A 'ghost train' pulls into Snaith's station (Credit: Amanda Ruggeri)

There’s a more optimistic reason for running a ghost train, too: it shows hope that the line may be used more regularly again in the future. Once a service is closed entirely, infrastructure deteriorates; even if the physical track is kept, it becomes overgrown. Not to mention that drivers then would have to be re-trained on the track, or that a whole new slew of paperwork would have to be gone through to re-open it. Starting from scratch, in other words, is far more expensive than maintaining what you have.

Some ghost services have come back from the dead

The Halton Curve is one example. A half-mile connection between two lines that are frequently serviced, it operated for years as a ghost train. After years of advocates defending its potential, if run more regularly, to provide service from North Wales into Liverpool, plans were finally announced last year to give it a £10.4 million upgrade and re-establish the link, returning it to full service.

Experts say that Halton Curve is emblematic of an ongoing trend. Closing lines is particularly rare these days. It’s far more common to see new lines opening or limited service lines being returned to full service. Ghost trains, in other words, may be at risk.

That’s good news for railway advocates who want to see the country better connected by more efficient, frequently running trains. But it may be bad news to those like Hall-Smith and Moralee, who have built a lifelong passion out of tracking the ghosts down.

There is no train to Snaith

On our ride to Snaith, the two tell me about the trouble Moralee had procuring her ticket. The Snaith train was listed on the board of departures, but the person at the ticket desk still hadn’t heard of it. “You must be mistaken,” he’d told her. “There is no train to Snaith.”

“That’s what we love about this,” Hall-Smith says: knowing a secret that, in the hyper-organised and planned world of rail transport, shouldn’t exist. A secret that not even everyone who works in that world knows exists.

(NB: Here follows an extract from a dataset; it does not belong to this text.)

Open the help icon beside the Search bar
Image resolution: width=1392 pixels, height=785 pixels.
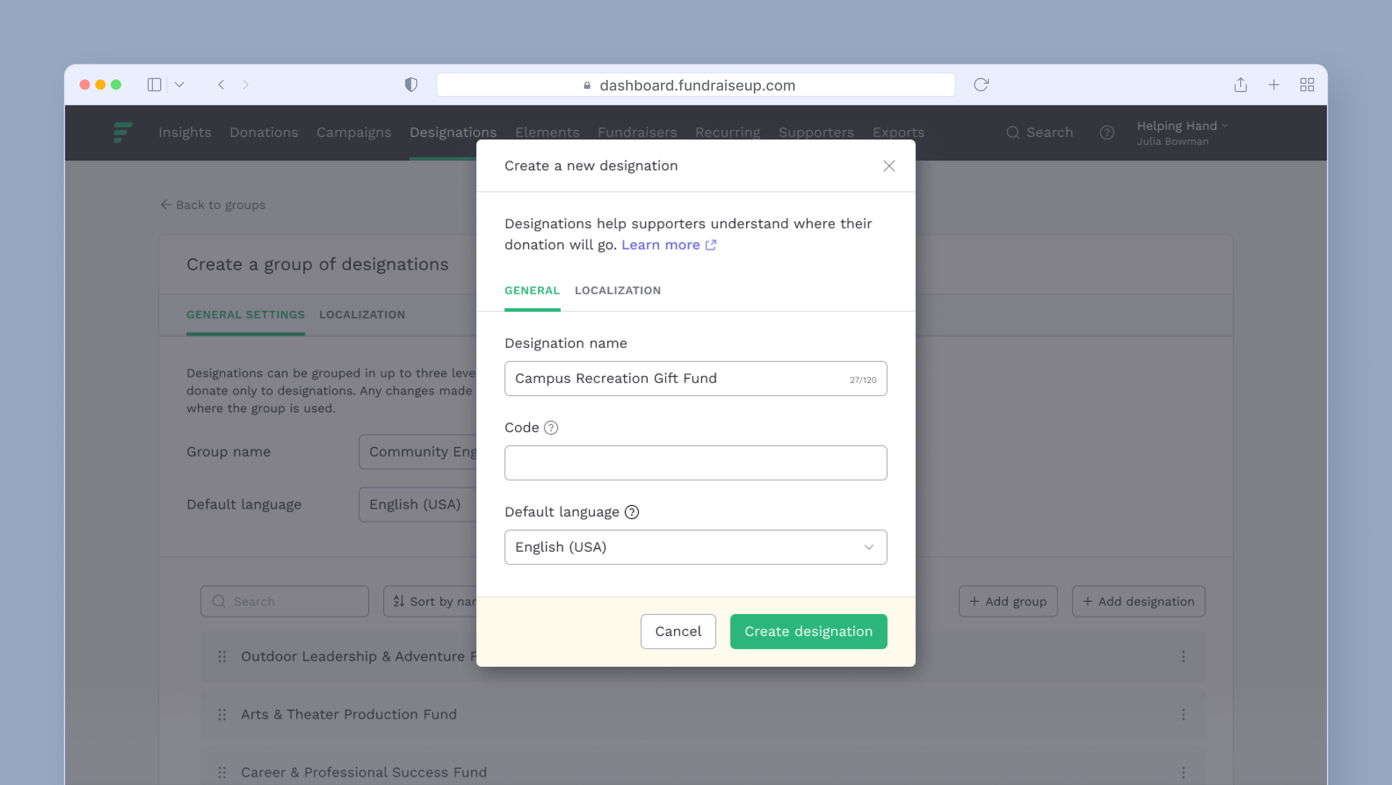(1106, 131)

A ghost train might be a bureaucratic hangover. It might be a fiscal headache. It might be a waste of resources and potential. But in the world of transport and infrastructure, where efficiency and budgets rule, it’s also a quirky aberration – one that might not be around forever, but that, for now, provides an acute sense of joy to a small, passionate group of people who love it for its Alice-in-Wonderland-style absurdity.